Take the Language Movement of 1952 in East Pakistan, when a few young people died, it is said, for the Bengali language (apparently, the wicked Pakistanis had been attempting to kill our mother tongue and substitute it with Urdu: those who believe in this sinister plan for linguicide ignore the fate of the 74 languages spoken in West Pakistan, then and now. To date, only one language in the world has been deliberately rendered extinct - Hawaiian, due to American imperialism, but it's back.)
These children are designated shahid. And the innumerable mausoleums erected throughout the country are called shahid minars. Now, shahid is someone who dies for Islam - not for a language. But the religious appropriation is fascinating, to say the least. It is an explicit attempt to sanctify a nationalist movement with Islamic overtones. The day of their death is shahid dibosh, a curious amalgam of Arabic and Bengali. But even more curious is the date itself - Ekushey February, an amalgam of the Bengali and Gregorian calendars. Surely, a people's movement would have been recorded in the local calendar. (One thing to note in passing is that the country is a paedocracy, to use Elie Kedurie's term.)
This brings us to the origins of nationalism in Bangladesh, and South Asia. "The educated, multilingual cosmopolitan elite of Europe grew weaker," writes the historian Norman Davies of the era before the Great War, "the half-educated national masses, who thought of themselves only as Frenchmen, Germans, English or Russians, grew stronger."
However, in South Asia, it takes considerable education to be a nationalist, for only in schools and universities is western education imparted. And nationalism is a western ideology.
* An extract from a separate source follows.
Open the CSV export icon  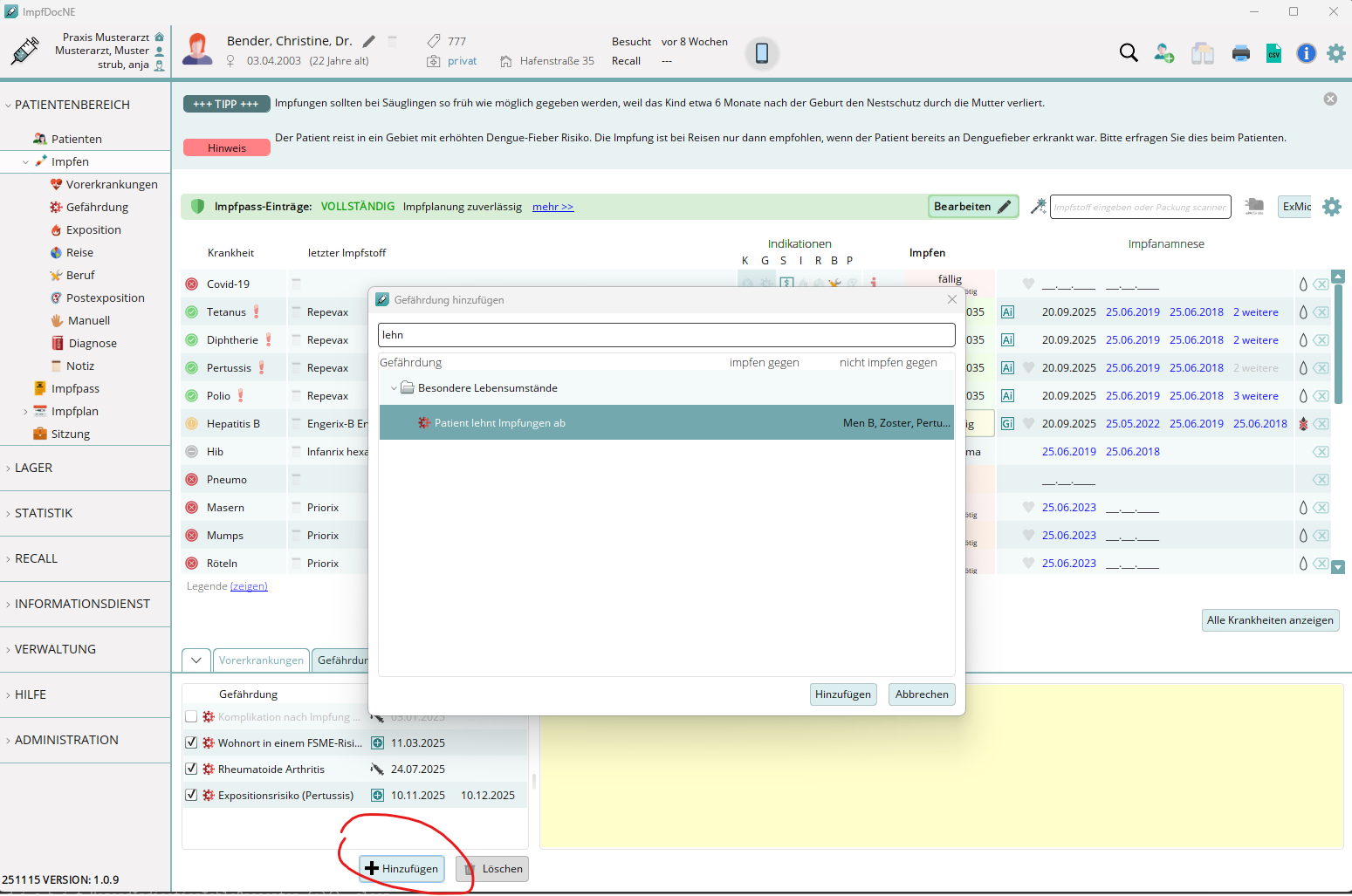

S. E. Finer, the historian of government, explains the explosion in the size of the military in Western Europe between the eighteenth and nineteenth centuries thus: "In the old days, no state could have supported the cost of paying so many troops. But now they did not have to pay them more than a mere pittance. Here was a complete contrast to the eighteenth century: after all, it was the cost of the American War that led to the financial crisis in France and thereby the Revolution. This was all turned on its head, and the reason for it was that by now the ideology of nationalism had gripped the masses. It no longer seemed exceptional to be a soldier. Every able-bodied man regarded this, now, as a sacred duty. That is how, when 1914 came, so many millions of men went to their graves like sheep (italics original)". Rational, monetary considerations gave way to extra-rational loyalty.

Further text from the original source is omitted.